By Kristina Pauksens

Hunting is an extremely popular activity in the Republic of Latvia, and with good reason.  The pinewood forests are home to large populations of deer, wild boar, beaver, lynx, wolf and moose, which can provide many delicious meals for hunters and their families.
I caught up with Augusts Zemike, the oldest active member of the Limbazi Hunters' and Fishermens' Collective, for a frank chat about hunting in Latvia.  Mr. Zemike is now 75 years old.  He is a spry and cheerful pensioner who spent his lifetime working in the forestry industry.  He now hunts regularly to supplement his pension earnings, and to better feed himself, his wife, and their friends. 

Of course, the delicious and gamey taste of freshly caught meat is also an incentive for him to take to the forests, rather than simply to buy meat at grocery stores.
Typically in the forests of Latvia, hunting is done in the early evening, around dusk.  According to Zemike, typically a hunter "must stand still in the forest for two hours, waiting for a wild boar."  The proper clothing is essential:  for a cold fall evening of hunting. Three layers of socks, hunting boots, three layers of shirts, a camouflage hunting coat, long johns, and a warm hat must be worn. 
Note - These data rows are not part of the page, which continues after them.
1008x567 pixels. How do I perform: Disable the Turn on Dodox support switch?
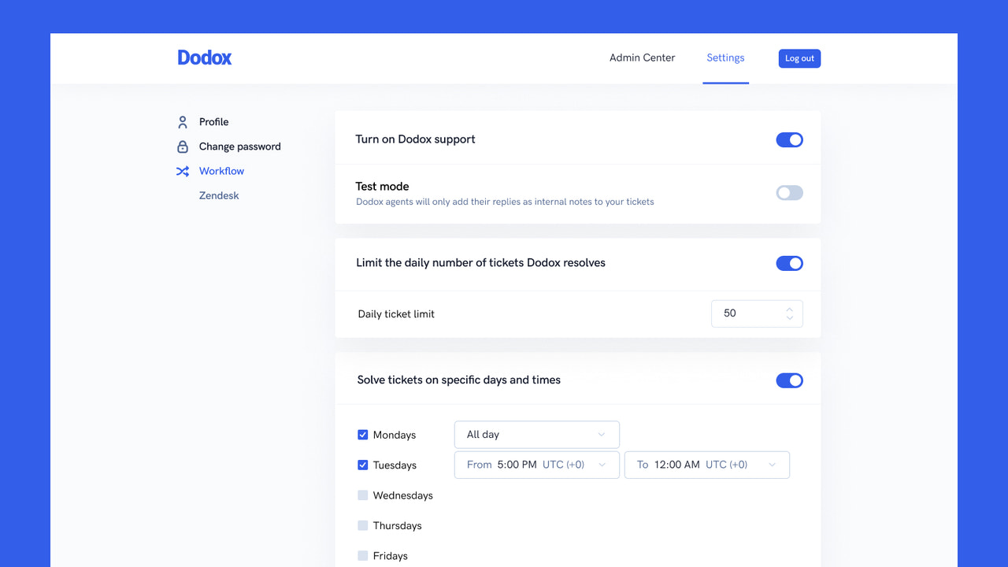tap(789, 139)
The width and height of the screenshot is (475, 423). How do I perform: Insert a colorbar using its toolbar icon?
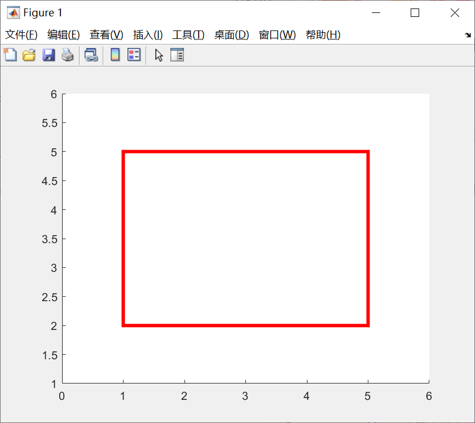[115, 55]
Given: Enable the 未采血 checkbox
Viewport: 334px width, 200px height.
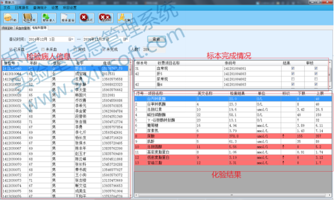Looking at the screenshot, I should pyautogui.click(x=43, y=50).
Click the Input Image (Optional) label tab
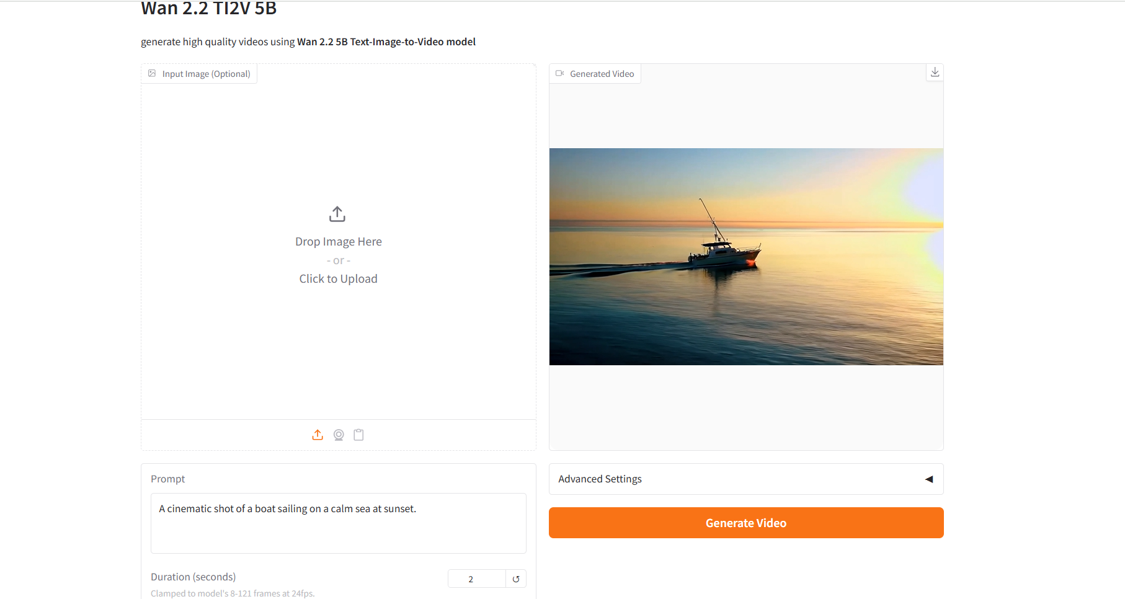 coord(199,74)
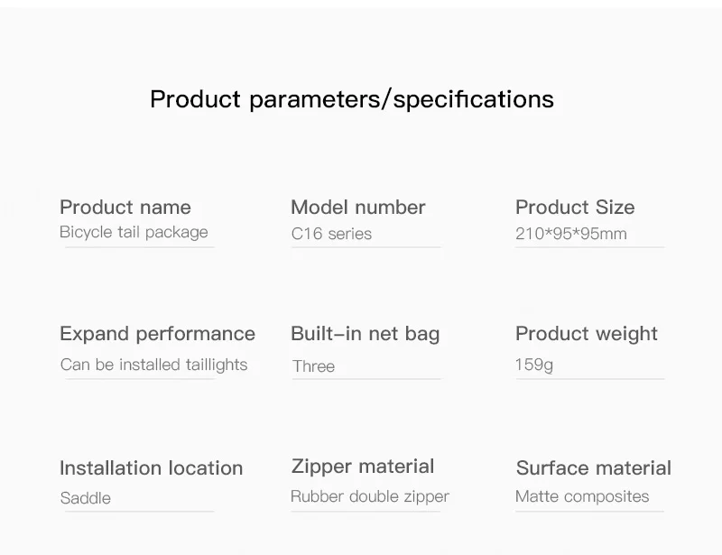Click the "Surface material" label
This screenshot has width=722, height=555.
(594, 468)
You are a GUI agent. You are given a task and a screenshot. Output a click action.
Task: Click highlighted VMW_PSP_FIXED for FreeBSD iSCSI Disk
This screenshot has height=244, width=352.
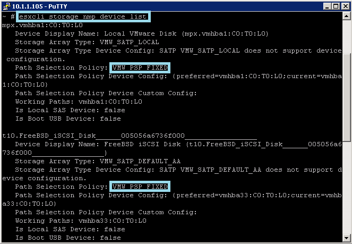[140, 187]
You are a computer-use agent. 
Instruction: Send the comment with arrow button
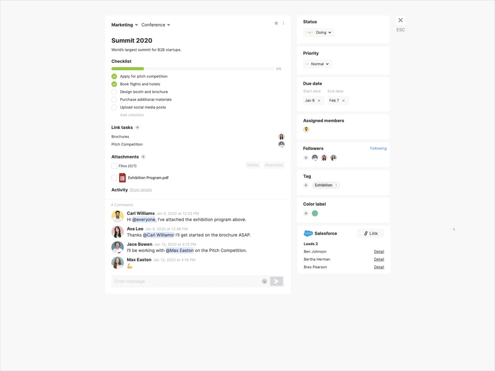[x=277, y=281]
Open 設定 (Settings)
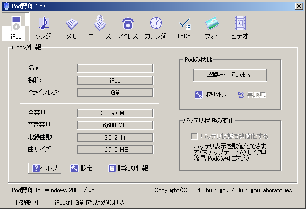The height and width of the screenshot is (209, 306). click(x=82, y=168)
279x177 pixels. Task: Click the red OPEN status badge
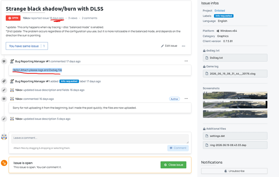point(13,18)
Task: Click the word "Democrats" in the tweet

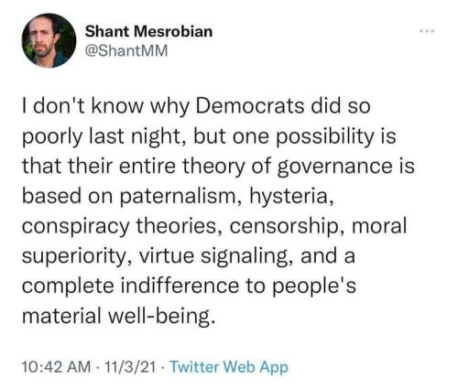Action: click(250, 105)
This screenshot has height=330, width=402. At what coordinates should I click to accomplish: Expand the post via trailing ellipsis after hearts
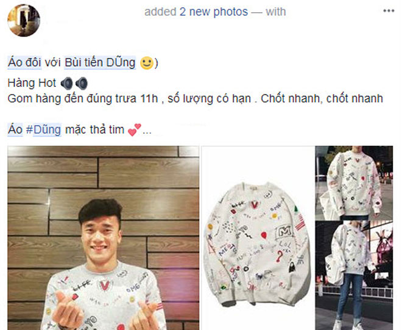click(x=147, y=132)
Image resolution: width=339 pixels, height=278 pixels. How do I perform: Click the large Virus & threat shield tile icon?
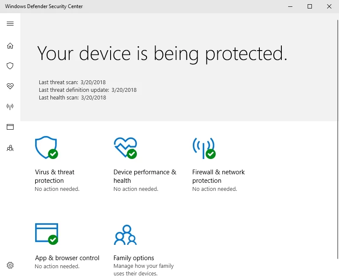(46, 147)
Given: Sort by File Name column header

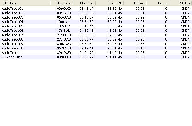Looking at the screenshot, I should pyautogui.click(x=25, y=3).
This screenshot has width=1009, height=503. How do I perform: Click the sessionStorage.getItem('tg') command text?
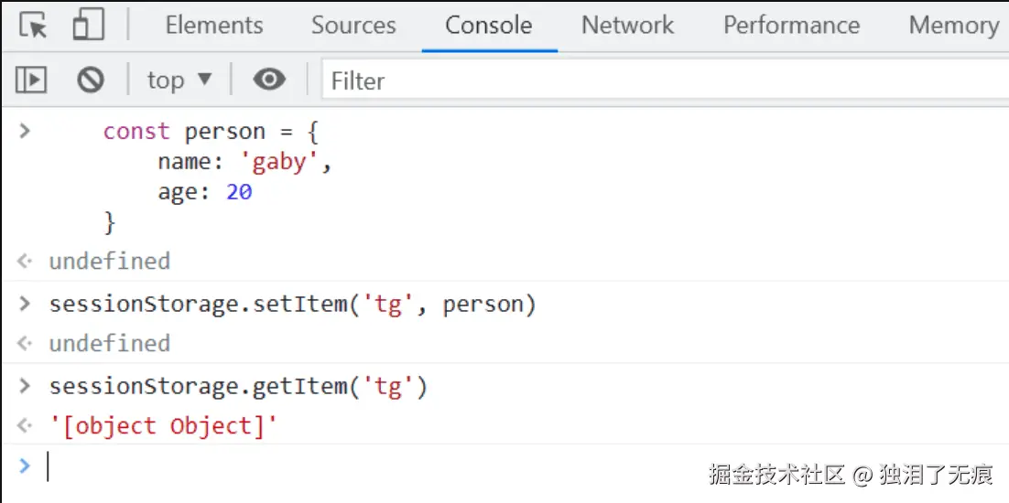click(x=238, y=387)
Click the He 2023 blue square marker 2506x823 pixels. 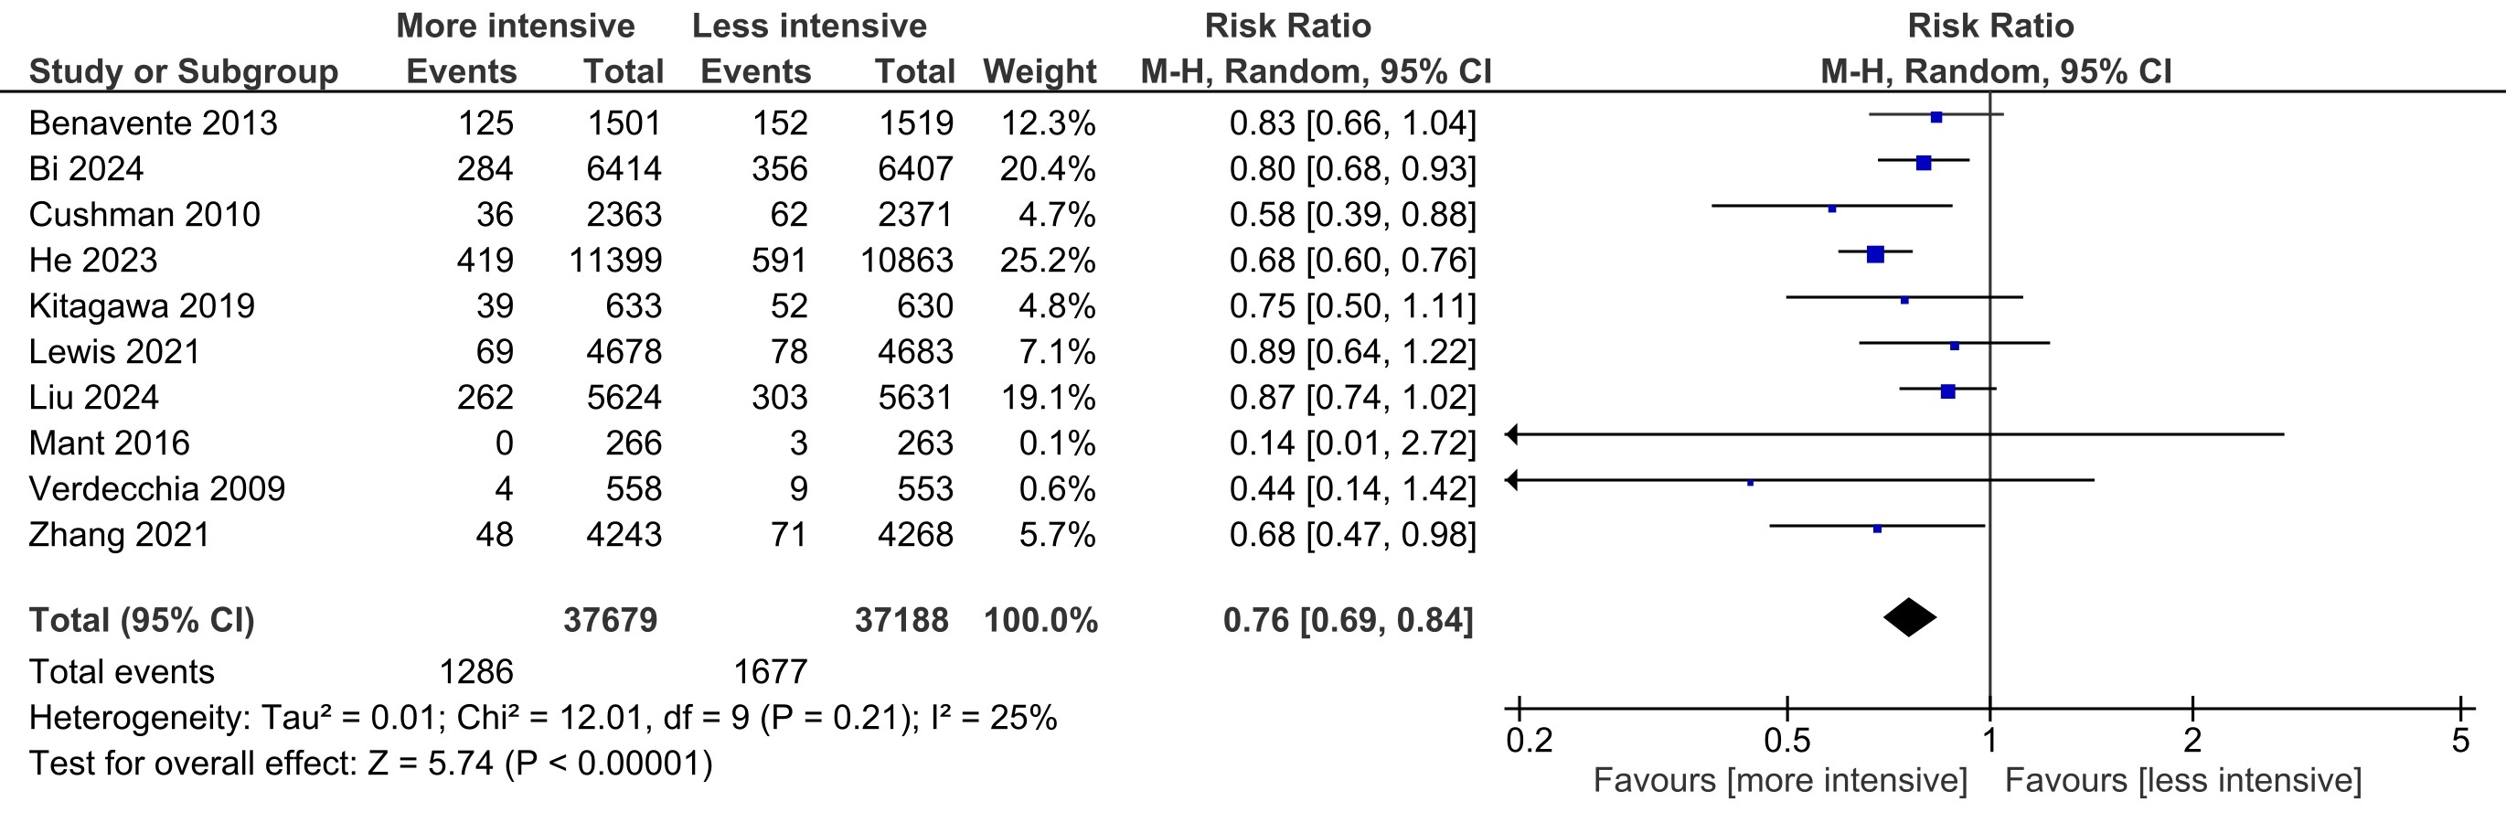[1876, 255]
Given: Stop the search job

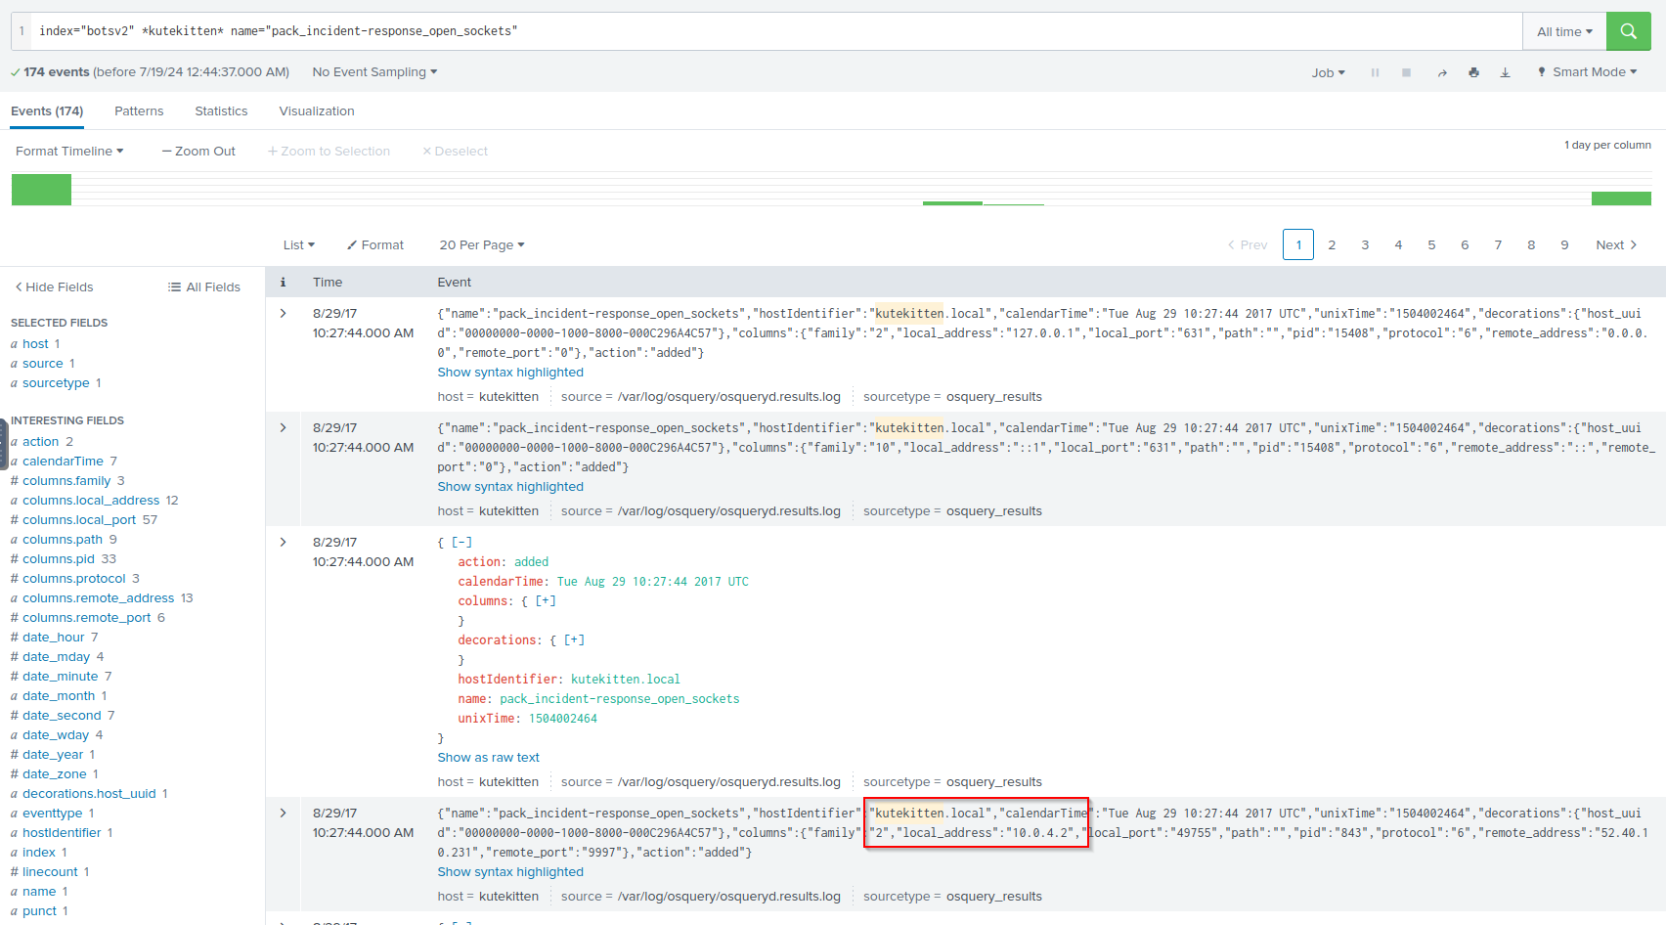Looking at the screenshot, I should [1406, 72].
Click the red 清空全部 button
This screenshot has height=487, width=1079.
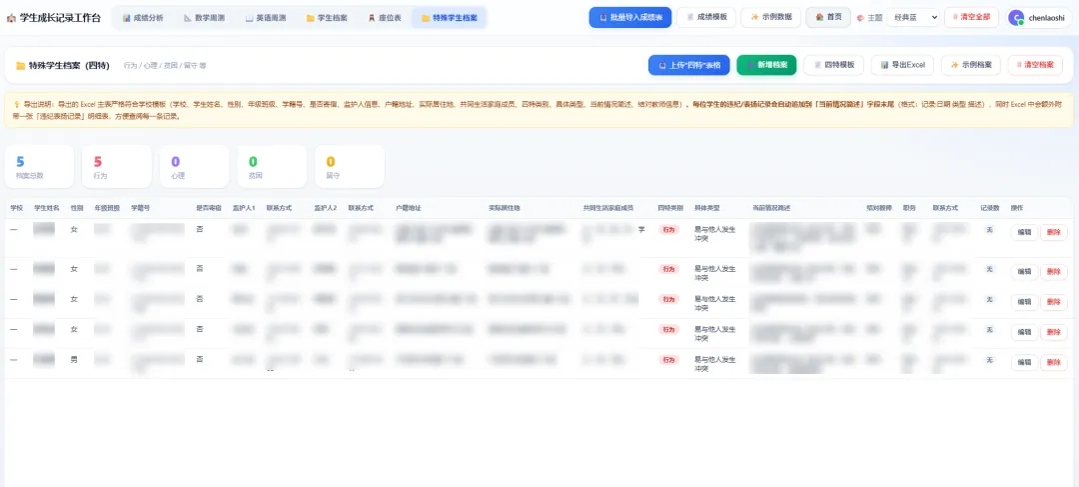tap(971, 17)
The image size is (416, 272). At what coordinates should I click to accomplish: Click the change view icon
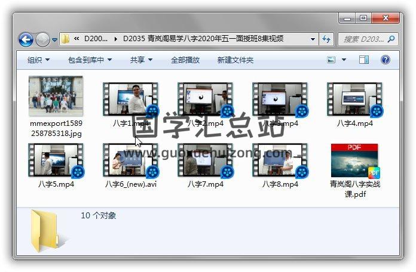332,60
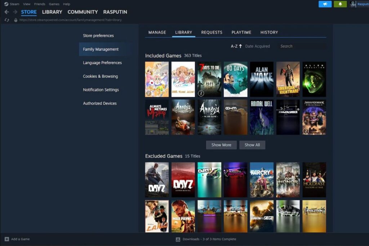
Task: Switch to the PLAYTIME tab
Action: (241, 32)
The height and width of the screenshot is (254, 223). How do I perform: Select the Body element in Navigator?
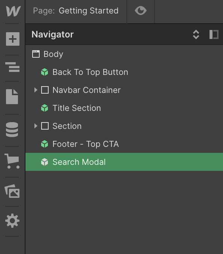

Also, the proper licenses are necessary for the hunter.  Zemike proudly showed me his hunting licenses from 1959 to present, and documents about the different seasons for different animals.  Zemike also showed me his hunting riffle and bullets.
The hunting season for red deer in Latvia is September first through January 31 for stags, and August 15 to December 31 for cows and calves.  Moose of all genders and ages can be hunted from September 1 to December 15th.  Wild boar can be hunted from May 1 to January 31.  The spring bird hunt, from the 10th of April to the 10th of May, is also popular.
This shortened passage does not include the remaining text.